Sunday, June 10, 2007

Paying for Grades Can Be Costly

Paying students for good grades can be costly in terms of funding and learning. Will motivating students to achieve a grade ensure learning? Better study the research, Mayor.

Mayor Bloomberg defended a controversial proposal to pay kids for high test
scores yesterday, but said there are no specific plans to make it happen."As one
of the new approaches to try to tackle the intractable problem of poverty, we
have said that we would raise ... $50 million privately to encourage people,
using economic incentives," Bloomberg said. Money for test scores is "one of the
possibilities."The Daily News reported exclusively yesterday on a plan to pay
fourth-graders as much as $25 and seventh-graders as much as $50 for high scores
on so-called interim assessments, which, beginning in September, will be
administered in all city schools.

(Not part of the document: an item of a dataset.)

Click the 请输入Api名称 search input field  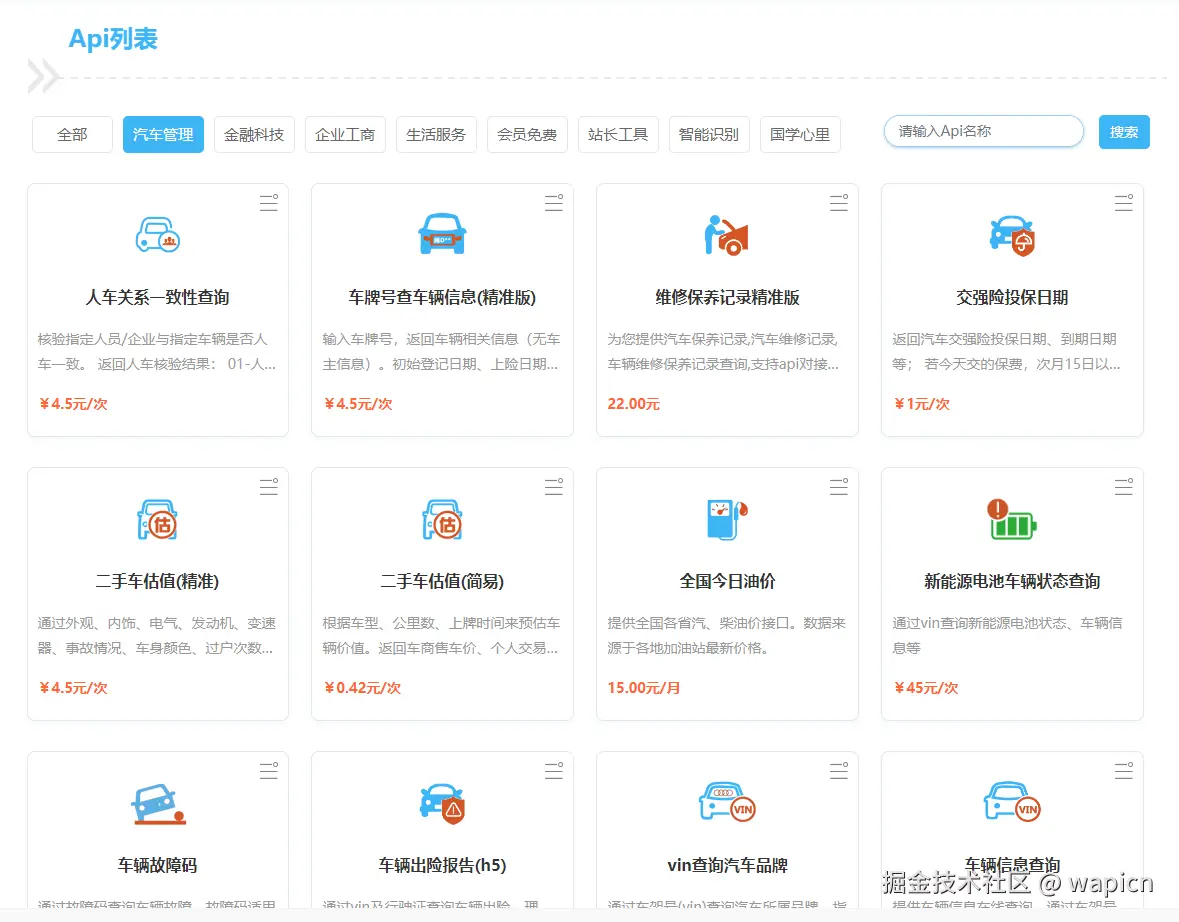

The tests will help teachers determine what
kids know and what they still need to learn.The mayor's Opportunity NYC plan
also would give poor families cash rewards for actions like taking their kids to
doctors' appointments and attending job training.


I'm not convinced that paying students to achieve higher scores will work in the long run ....

Not every child is capable of earning an "A." Someone has to fall below the norm to establish a standardized scale .... How the heck do you think scores are averaged???? Will the Mayor offer a sliding monetary reward scale based on actual scores? And at which percentile rank will scores be rewarded?

Talk about depression and loss of esteem. Try to convince the child who scores below the mean or below the average that he's "worth" something. Go ahead. Try. You'll pay much more in rehabilitating him.